A stable customer base with deep pockets is important for any business, and there are no deeper pockets than those of the Federal government. Long-term projects such as clinical trials and epidemiology studies help keep revenue steady and make it difficult to switch providers midstream, which benefits DLH.
The company is still quite small with only a $195 million market cap but has been experiencing rapid growth. DLH has grown sales by 58.8% over the past year and earnings by 112.7% for the same period. Over the past five years, the company has averaged 29.1% revenue growth and 28% earnings growth. These averages have outpaced the S&P 500 as a whole, which has averaged sales growth of 27.3% and 14.5% over one and five years respectively. On the earnings side, the S&P 500 has averaged one-year growth of 74.5% and five-year growth of 27.3%.
DLH also appears undervalued compared to the market as a whole, especially for a company that is growing quickly. The company has a price-to-earnings (P/E) ratio of 13.1 and an EV/EBITDA of 7.8, which compares favorably to the S&P 500 P/E of 22.1 and EV/EBITDA of 18.2. If the company can sustain its recent growth rates eventually investors should take notice and reward DLH with multiple expansions to bring it closer in line with the broader market.

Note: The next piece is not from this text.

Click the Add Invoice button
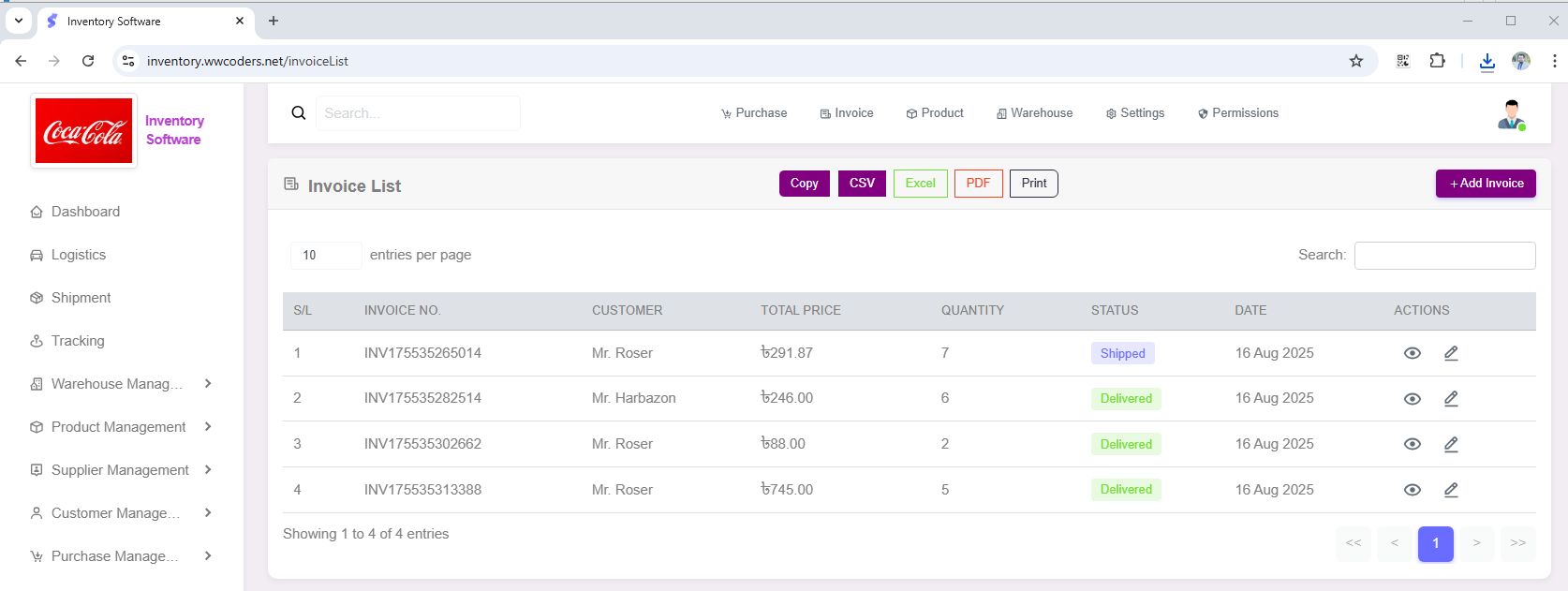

For all the things the Federal government does, it is not traditionally known for efficiency, so partnering with businesses that can help streamline processes and provide valuable technology services can be a good use of taxpayer funding. DLH Holdings provides a broad suite of value-added services to several large government agencies and many of its core competencies have grown in importance over the past few years and should remain an area of focus going forward. This small and growing company could be a solid addition to investors’ portfolio and provide diversification from other stocks that are primarily geared toward the consumer or B2B markets.